## Task description
What lines of the data hold the string "Feed"? Copy them all.

## Records drawn from a dataset
□ □ □ □

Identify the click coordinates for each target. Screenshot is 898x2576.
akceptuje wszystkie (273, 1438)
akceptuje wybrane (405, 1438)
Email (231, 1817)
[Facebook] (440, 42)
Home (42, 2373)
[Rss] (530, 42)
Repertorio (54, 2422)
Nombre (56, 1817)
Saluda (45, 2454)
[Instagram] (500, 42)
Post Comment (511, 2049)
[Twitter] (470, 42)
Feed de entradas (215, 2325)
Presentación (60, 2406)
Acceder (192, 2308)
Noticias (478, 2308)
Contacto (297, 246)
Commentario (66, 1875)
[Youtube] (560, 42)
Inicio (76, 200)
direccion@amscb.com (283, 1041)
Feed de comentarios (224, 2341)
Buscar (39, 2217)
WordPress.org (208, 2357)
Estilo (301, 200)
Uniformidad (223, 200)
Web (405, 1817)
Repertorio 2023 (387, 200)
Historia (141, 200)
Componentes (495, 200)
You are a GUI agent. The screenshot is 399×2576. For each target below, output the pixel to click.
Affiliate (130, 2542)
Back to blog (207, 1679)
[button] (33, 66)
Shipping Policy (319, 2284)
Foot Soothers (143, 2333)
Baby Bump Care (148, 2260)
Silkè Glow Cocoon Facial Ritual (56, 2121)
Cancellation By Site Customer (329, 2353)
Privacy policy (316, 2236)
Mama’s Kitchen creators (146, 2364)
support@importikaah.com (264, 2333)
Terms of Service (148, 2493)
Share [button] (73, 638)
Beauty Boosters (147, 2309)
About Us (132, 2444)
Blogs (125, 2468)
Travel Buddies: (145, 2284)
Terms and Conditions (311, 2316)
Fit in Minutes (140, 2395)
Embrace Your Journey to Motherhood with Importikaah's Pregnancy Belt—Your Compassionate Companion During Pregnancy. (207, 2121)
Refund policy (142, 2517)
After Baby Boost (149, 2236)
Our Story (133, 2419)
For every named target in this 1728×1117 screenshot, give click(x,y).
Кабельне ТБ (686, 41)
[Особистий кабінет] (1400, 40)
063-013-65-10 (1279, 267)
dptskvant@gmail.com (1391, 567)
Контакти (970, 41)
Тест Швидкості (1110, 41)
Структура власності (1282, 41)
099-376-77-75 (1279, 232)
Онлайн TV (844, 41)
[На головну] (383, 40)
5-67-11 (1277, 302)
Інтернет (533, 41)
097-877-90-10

□ □ □ □

## Response for this exercise
Feed de entradas (215, 2325)
Feed de comentarios (224, 2341)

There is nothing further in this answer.